In the years following Garner's death, his daughter Erica Garner has become an outspoken advocate for others who have died at the hands of police officers. And the family has launched the Garner Way Foundation to help call attention to cases of police brutality.
Rekia Boyd: "Her Smile Was Contagious"
"Rekia didn’t have much, but she gave all that she had." — Martinez Sutton, her oldest brother
At 22 years old, Rekia Boyd was the youngest of six children and — as her oldest brother Martinez Sutton tells Bustle — she loved being the baby of the family:
Rekia was love and laughter. Every time she walked into a room, she was laughing and joking. She made an entrance. She’d say, "Hey y'all!" when she walked into a room and always left the room with "love y'all" or "I love you." A lot of people loved Rekia. Even people who didn’t like her at first ended up loving her. She was an angel, truly. Anything you asked for, she did it. She was a joy to be around.
Boyd lived with her older brother, who took on a fatherly role in her life. And because of her generous nature, according to Sutton, Boyd would often open up their home to classmates and friends who needed a place to stay:
Rekia didn’t have much, but she gave all that she had. Some of her friends were down on their luck — they might have gotten kicked out of their house or something — and ... I would tell Rekia not to be out on the street at night, so she'd come in with a friend at like 6 or 7 [pm]. Then, after it got late, she'd say to me, “I know it’s kinda late for so-and-so to get on the bus, so can they spend the night?” It took a while for me to catch on to what she was doing. But, I never really cared because growing up, we didn’t have anything. We've been thrown out of people’s homes and there's been nights when people wouldn't feed us. When you go through that, you have a heart for other people. I never turned any of her friends away.
Following Boyd's shooting death, Sutton says that the family is focused on homeless teens, the way that their youngest sister showed them. Boyd was shot with an unregistered firearm by Dante Servin, an off-duty police detective while walking down an alley with her friends. Servin claimed he was justified because he thought a gun was raised — it turned out to be a cell phone. The officer was charged with involuntary manslaughter, but was found not guilty on all counts.
After Rekia died, one of her girlfriends told me that Rekia wanted to start "Rekia's Haven," a place to help get homeless teens off the street and help them with jobs or getting their GED. I thought about it and I see now that’s why she was always bringing those kids to my house that didn’t have a place to stay. So, I’m committed to getting that work off the ground.
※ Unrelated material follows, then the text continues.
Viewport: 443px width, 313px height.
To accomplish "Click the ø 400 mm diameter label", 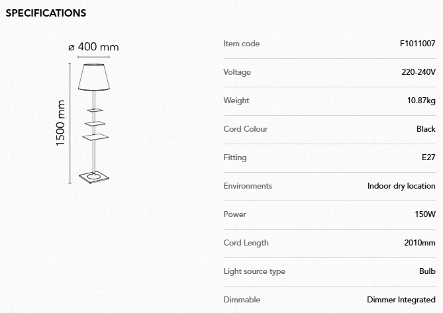I will [93, 47].
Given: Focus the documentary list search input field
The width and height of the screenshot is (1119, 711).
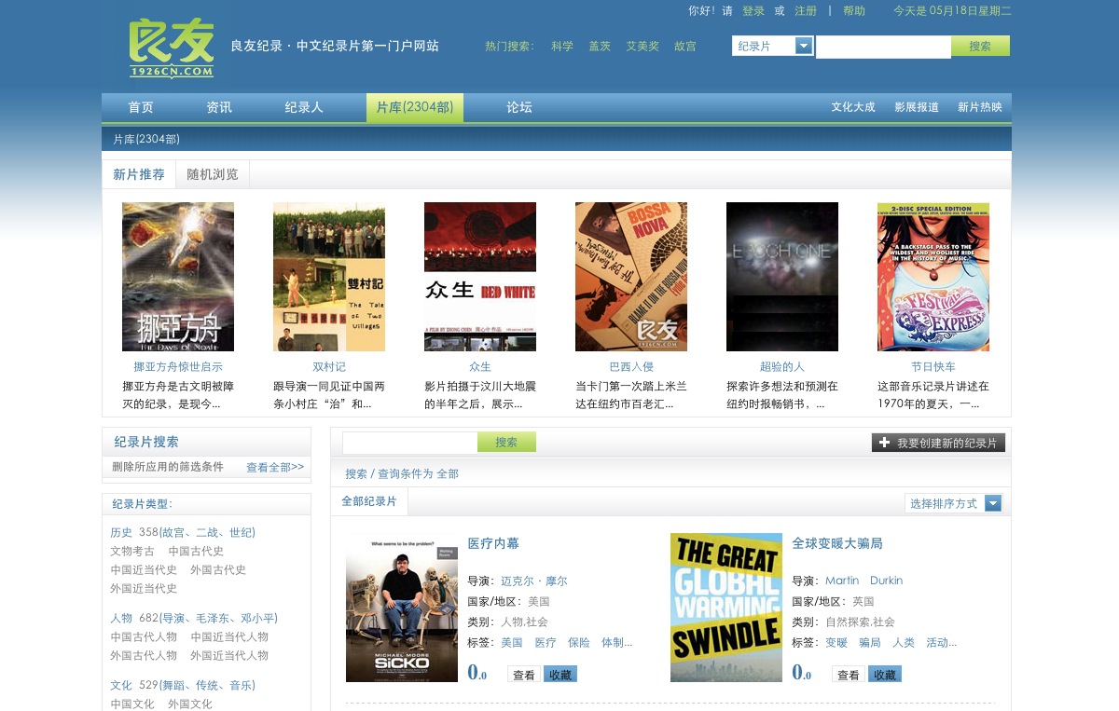Looking at the screenshot, I should click(409, 443).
Today, Ferguson residents — and the rest of the nation — are looking at how our communities have changed since Michael Brown's death. And indeed, as a nation, we've become more willing to call out racial injustice and address race-related violence. Still, these stories should remind us that the people who have lost their lives are more than hashtags and rallying points. One year after Ferguson, it's important to know the real men and women behind these tragic stories, so that we can truly continue to work in their honor.